# PySpark NLP Tutorial

Upload this jupyter notebook to Google drive, and open this tutorial with Google Colab

In [None]:
# install the dependencies:
%env spark_version=2.4.4
%env hadoop_version=2.7

!apt-get install openjdk-8-jdk-headless -qq > /dev/null
!wget -q https://www-us.apache.org/dist/spark/spark-${spark_version}/spark-${spark_version}-bin-hadoop${hadoop_version}.tgz
!tar xf spark-${spark_version}-bin-hadoop${hadoop_version}.tgz

!python --version

In [None]:
# set environment
import os

current_directory = os.getcwd()

os.environ["JAVA_HOME"] = "/usr/lib/jvm/java-8-openjdk-amd64"
os.environ["SPARK_HOME"] = "{}/spark-{}-bin-hadoop{}".format(current_directory, os.environ["spark_version"], os.environ["hadoop_version"])


In [None]:
# install findspark pyspark
!pip install findspark
!pip install pyspark

In [None]:
import findspark
findspark.init() # os.environ["SPARK_HOME"]
from pyspark import SparkConf
from pyspark.sql import SparkSession

conf = SparkConf().setAppName('pyspark-nlp-app').setMaster("local[*]")
spark = SparkSession.builder.config(conf=conf).getOrCreate()
spark

In [None]:
# download data
import requests

url = "https://github.com/liuhoward/teaching/raw/master/big_data/smsspam/"
train_file = "SMSSpamCollection.train"
test_file = "SMSSpamCollection.test"

r = requests.get(url + train_file)
open(train_file, 'wb').write(r.content)

r = requests.get(url + test_file)
open(test_file, 'wb').write(r.content)


In [None]:
# load train data

from pyspark.sql.types import *

# define schema
data_schema = StructType([
    StructField("category", StringType()),
    StructField("text", StringType())])

# read train csv file
train_data = spark.read.csv(train_file, schema=data_schema, sep='\t', header=None)
print(type(train_data))

In [None]:
train_data.printSchema() # print detail schema of data
train_data.show(n=5, truncate=True) # show top 5 rows
train_data.count()  # number of examples


In [None]:
# lower case

from pyspark.sql.functions import lower, col

lower_train = train_data.select('category', lower(col('text')).alias('text'))
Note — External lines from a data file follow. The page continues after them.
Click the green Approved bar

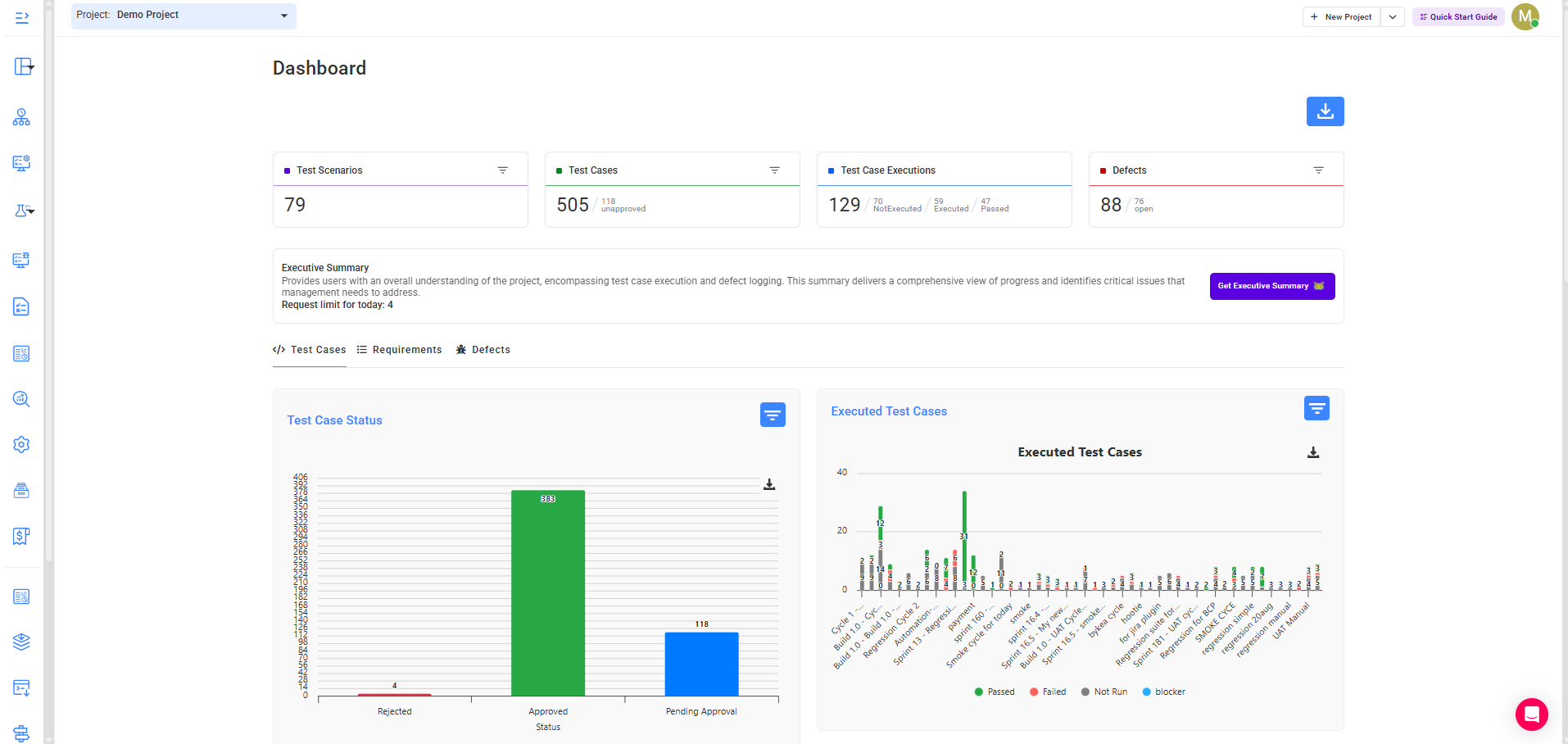[x=548, y=593]
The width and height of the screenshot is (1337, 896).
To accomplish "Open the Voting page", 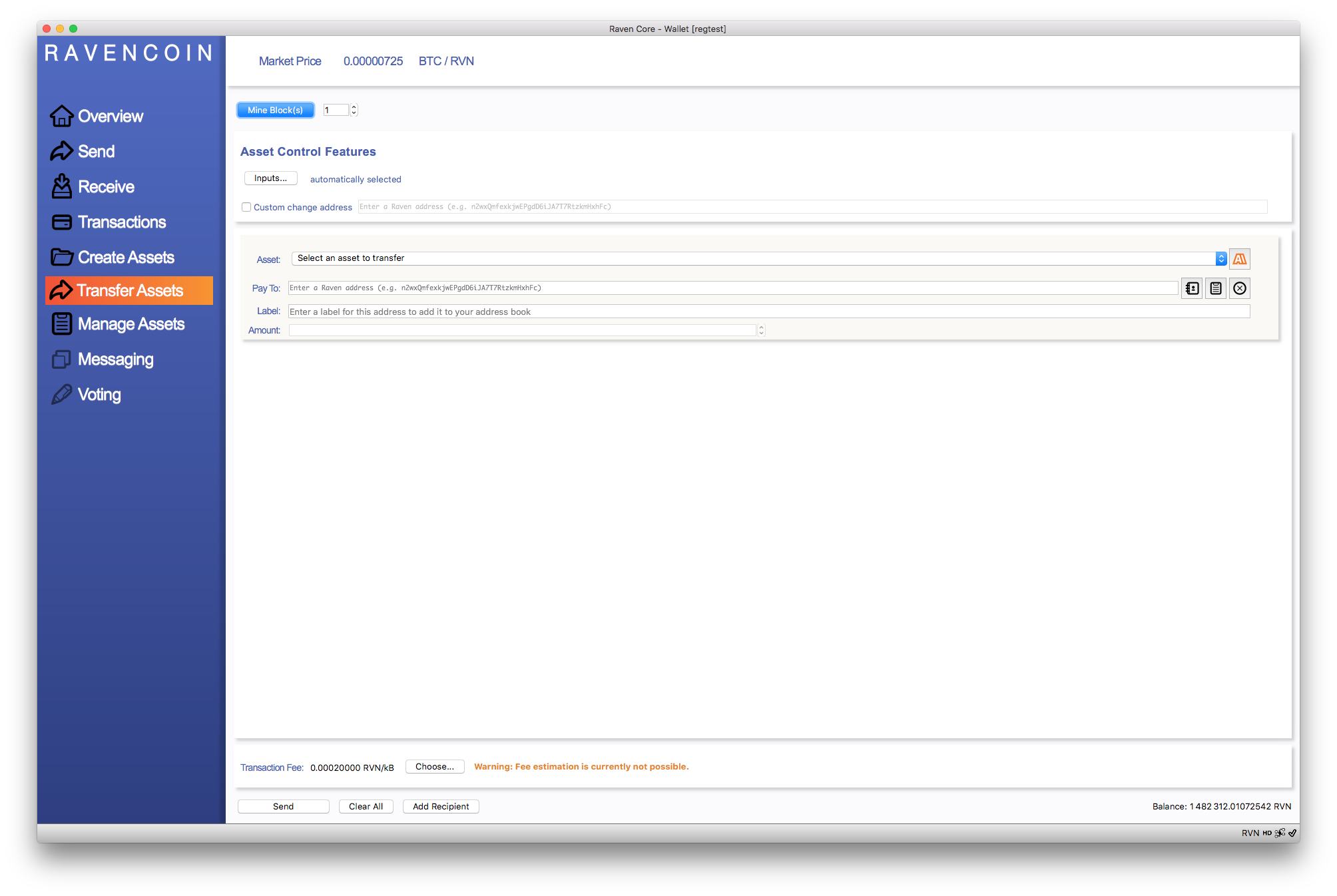I will 99,395.
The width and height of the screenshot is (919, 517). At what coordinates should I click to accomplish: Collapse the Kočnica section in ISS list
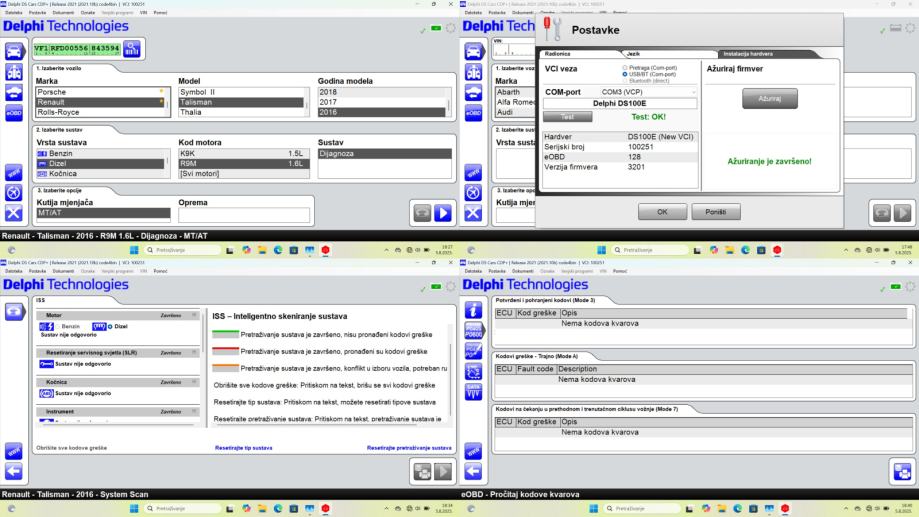[x=195, y=382]
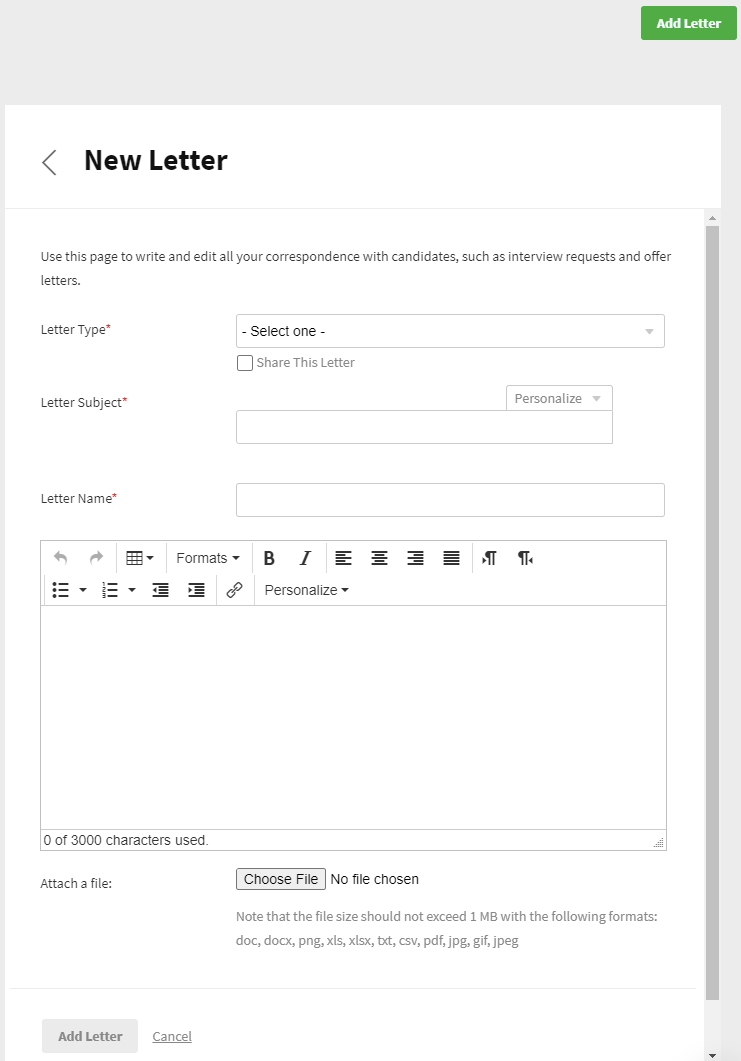The image size is (741, 1061).
Task: Open the table insert dropdown
Action: click(x=140, y=558)
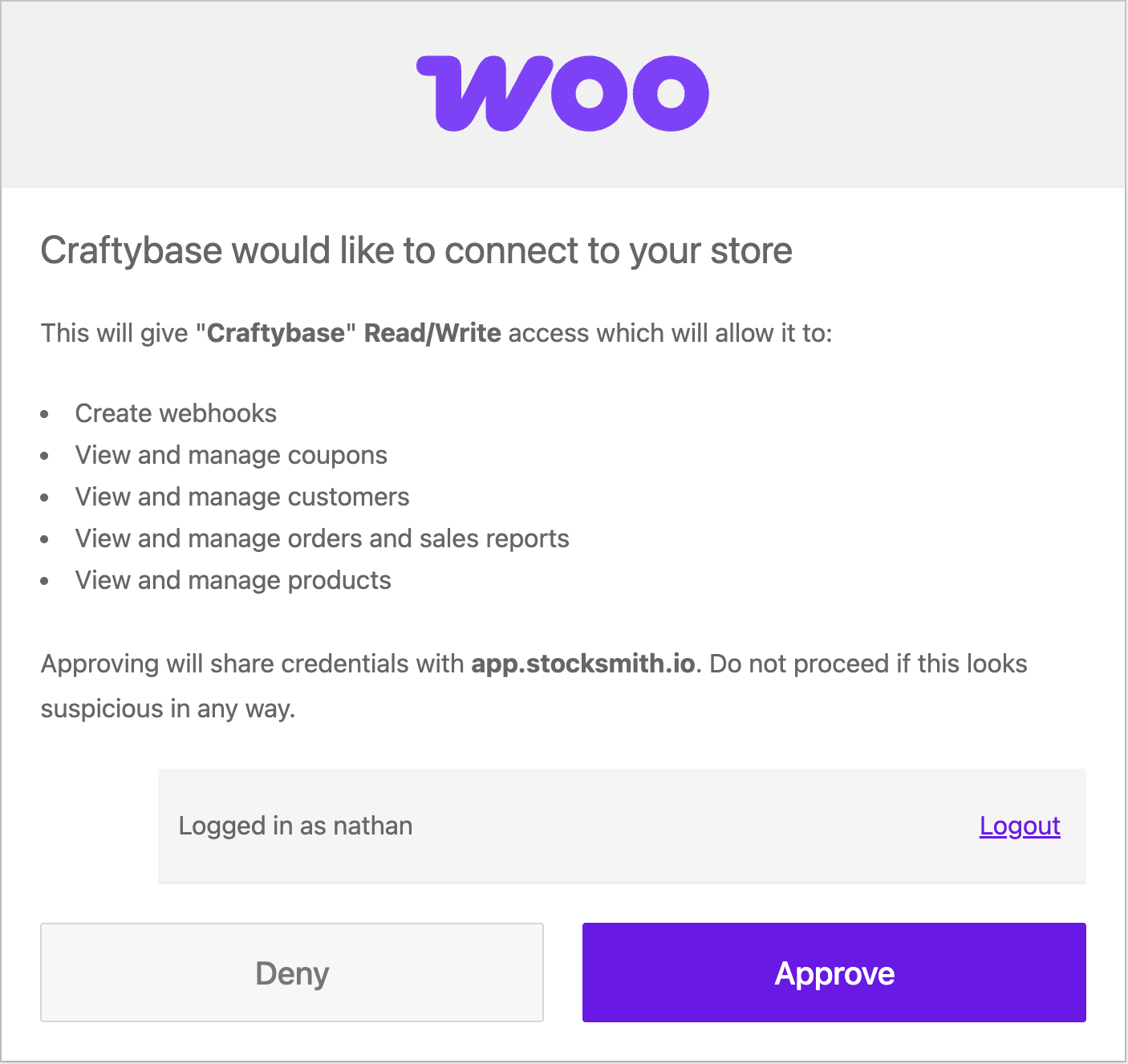Deny the Craftybase connection request
Screen dimensions: 1128x1064
click(292, 973)
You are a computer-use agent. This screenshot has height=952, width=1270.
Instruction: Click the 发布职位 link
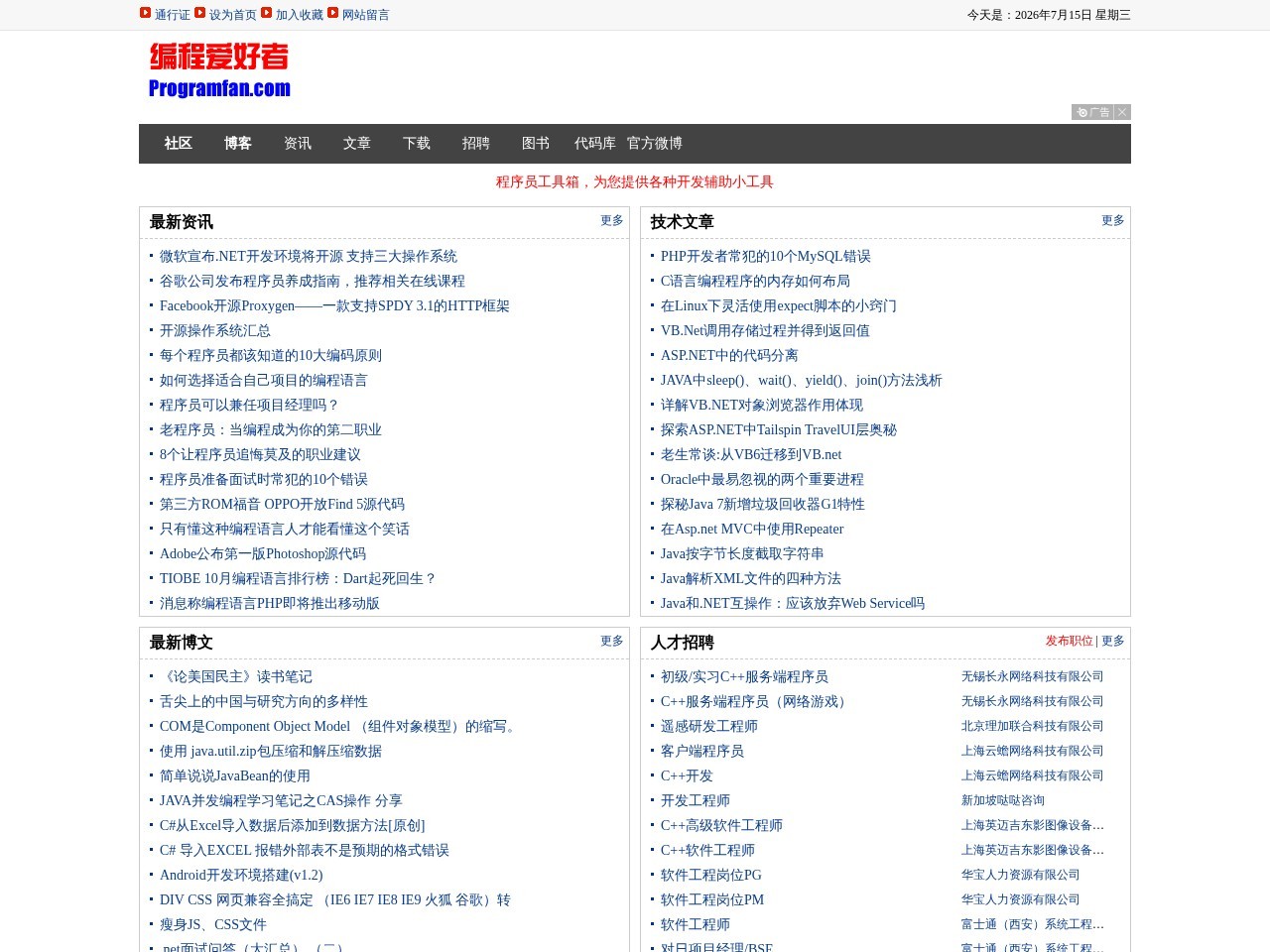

lower_train.show(n=5, truncate=80)

In [None]:
# tokenize

from pyspark.ml.feature import Tokenizer, RegexTokenizer
from pyspark.sql.functions import col, udf


tokenizer = Tokenizer(inputCol="text", outputCol="words")
#tokenizer = RegexTokenizer(inputCol="text", outputCol="words", pattern="\\W")

tokenized_train = tokenizer.transform(lower_train).select("category", "words")


tokenized_train.show(n=5, truncate=80)

In [None]:
# remove stopwords

from pyspark.ml.feature import StopWordsRemover

remover = StopWordsRemover(inputCol="words", outputCol="filtered")
filtered_train = remover.transform(tokenized_train).select("category", "filtered")

filtered_train.show(n=5, truncate=80)

In [None]:
# convert feature to vector

from pyspark.ml.feature import CountVectorizer

# fit a CountVectorizerModel from the corpus.
vectorizer = CountVectorizer(inputCol="filtered", outputCol="features", vocabSize=5000, minDF=2.0)

cv_model = vectorizer.fit(filtered_train)

train_feature = cv_model.transform(filtered_train).select("category","features")
train_feature.show(n=5, truncate=80)

In [None]:
# convert label to index

from pyspark.ml.feature import StringIndexer

indexer = StringIndexer(inputCol="category", outputCol="label")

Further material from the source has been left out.